De sources officielles libanaises, on a relevé que Morgan Ortagus a placé haut la barre en insistant, au cours de ses interviews, sur le désarmement du Hezbollah et les négociations avec Israël.

Après les frappes israéliennes de vendredi au Liban-Sud et dans la banlieue sud de Beyrouth, elle aurait fait savoir aux responsables libanais qui ont pris contact avec elle, que la riposte d’Israël aux tirs visant son territoire, à partir du sud du pays, était justifiée. Elle aurait aussi fait assumer au Hezbollah l’entière responsabilité de ces tirs. Ses propos ont inquiété les autorités libanaises, qui estiment qu’Israël n’a pas réagi aux efforts déployés par le Liban pour rétablir le calme, par des mesures similaires. Finalement, ce n’est pas le Liban qui maintient une présence en territoire israélien ou qui détient des prisonniers. Pourtant, c’est à lui qu’on essaie d’imposer des conditions, en rapport avec les négociations sur les points conflictuels avec Israël. Parmi ces conditions, l’adoption d’une voie diplomatique pour les pourparlers envisagés, ce qui implique un processus politique qui paverait la voie à une normalisation.

​L'État libanais, qui s'efforce d'appliquer le cessez-le-feu et la résolution 1701 du Conseil de sécurité de l’ONU, se trouve pris entre deux maux: Israël qui l'accuse d'inaction face au Hezbollah, lequel lui reproche, à son tour, de ne pas adopter une position plus ferme contre Tel Aviv.

De sources diplomatiques occidentales, on suggère que le Hezbollah devrait adopter une position neutre, remettre ses armes à l'État libanais, dissoudre son organisation militaire et sortir du giron iranien.

De mêmes sources, on relève à juste titre, que l’État libanais, aujourd’hui critiqué par le Hezbollah et ses partisans, n’avait rien à voir dans la décision de guerre, prise par le Hezb, contre Israël, ni dans les clauses de l’accord de cessez-le-feu ou du mécanisme d’application de la résolution 1701.

Au final, c’est le président du Parlement, Nabih Berry, qui a négocié l'accord en tant que chef du mouvement Amal et représentant du Hezbollah.

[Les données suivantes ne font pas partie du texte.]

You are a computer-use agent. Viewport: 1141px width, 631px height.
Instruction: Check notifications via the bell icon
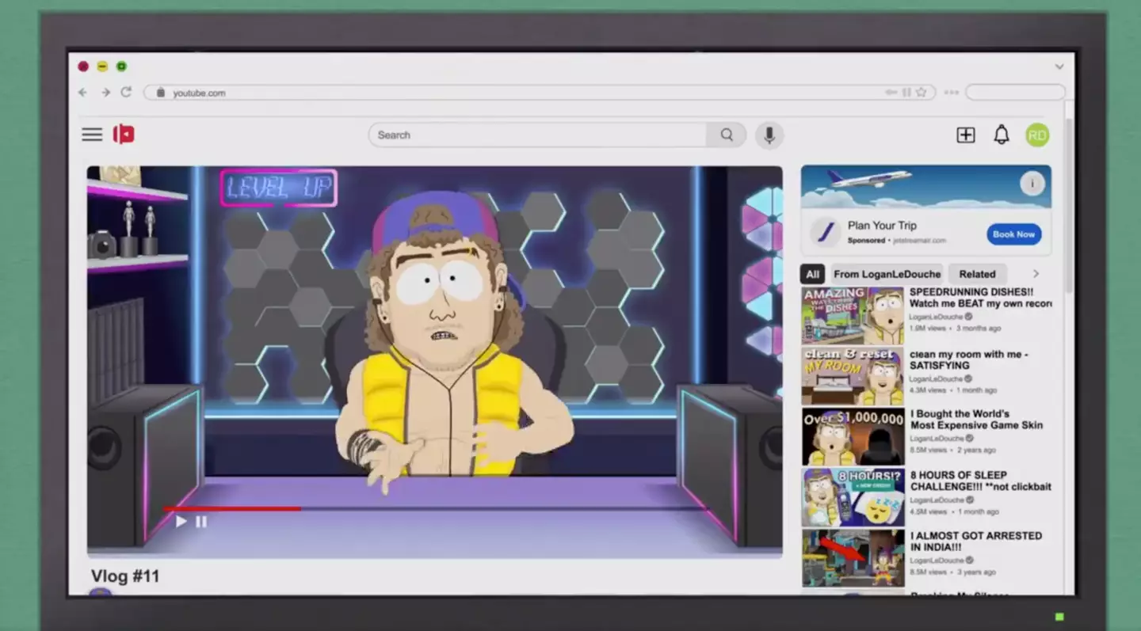coord(1001,135)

Le Hezb en a accepté toutes les dispositions, y compris l’interdiction de porter des armes au Liban. Ainsi, toute déclaration contraire du Hezbollah constituerait une violation de l’engagement pris.

De mêmes sources, on rappelle que c’est le Hezbollah qui, face aux conséquences désastreuses de la guerre qu’il a lui-même déclenchée, aux lourdes pertes humaines et aux destructions, s’est dépêché de réclamer un cessez-le-feu, pour arrêter l’hémorragie. Mais il est vite apparu qu’il n’a voulu que manœuvrer et qu’il misait sur sa capacité à contourner cet accord. Ce qu’il n’a pas réussi à faire jusque-là et ce qui explique le fait qu’Israël continue à cibler ses cadres et ses infrastructures. Israël justifie ces attaques en accusant le Hezbollah d’enfreindre l’accord de cessez-le-feu.

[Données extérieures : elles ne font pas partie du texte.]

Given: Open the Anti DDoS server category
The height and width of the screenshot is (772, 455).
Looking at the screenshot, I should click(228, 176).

Mis au pied du mur, le Hezbollah n’a eu d’autre choix que de s’en prendre à l’État libanais, l’accusant d’être responsable des frappes israéliennes. De sources diplomatiques occidentales, on n’écarte pas la possibilité que des membres du Hezbollah aient été impliqués dans le lancement des roquettes. On attende les résultats des enquêtes pour confirmer ces soupçons.

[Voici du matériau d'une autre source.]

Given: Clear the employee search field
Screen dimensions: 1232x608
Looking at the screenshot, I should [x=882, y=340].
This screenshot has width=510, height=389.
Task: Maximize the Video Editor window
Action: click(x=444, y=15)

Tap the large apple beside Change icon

De mêmes sources, on se demande ce que l'État libanais peut d’ailleurs faire au-delà de ses démarches politiques et diplomatiques. Peut-il, par exemple, riposter militairement à Israël?

La question centrale, selon ces sources, est de savoir ce que le Hezbollah attend du gouvernement libanais face à Israël, et s'il est prêt à reprendre les hostilités si l'État est perçu comme incapable de dissuader Israël. Est-il prêt à rouvrir un front militaire alors que ses voies d’approvisionnement terrestre via la Syrie et aérienne via l’aéroport de Beyrouth sont coupées?

Dans le même ordre d’idées, les diplomates occidentaux mettent en garde contre un recours du Hezbollah à rue, pour faire pression sur le gouvernement. Ils se demandent si de telles manœuvres empêcheraient Israël de poursuivre ses actions militaires et si elles faciliteraient l'afflux de fonds pour la reconstruction du Liban.

Selon ces sources, une mobilisation contre le gouvernement aggraverait davantage la crise libanaise, risquant de provoquer des affrontements internes et entraîner un désintérêt de la communauté arabe et internationale pour le Liban.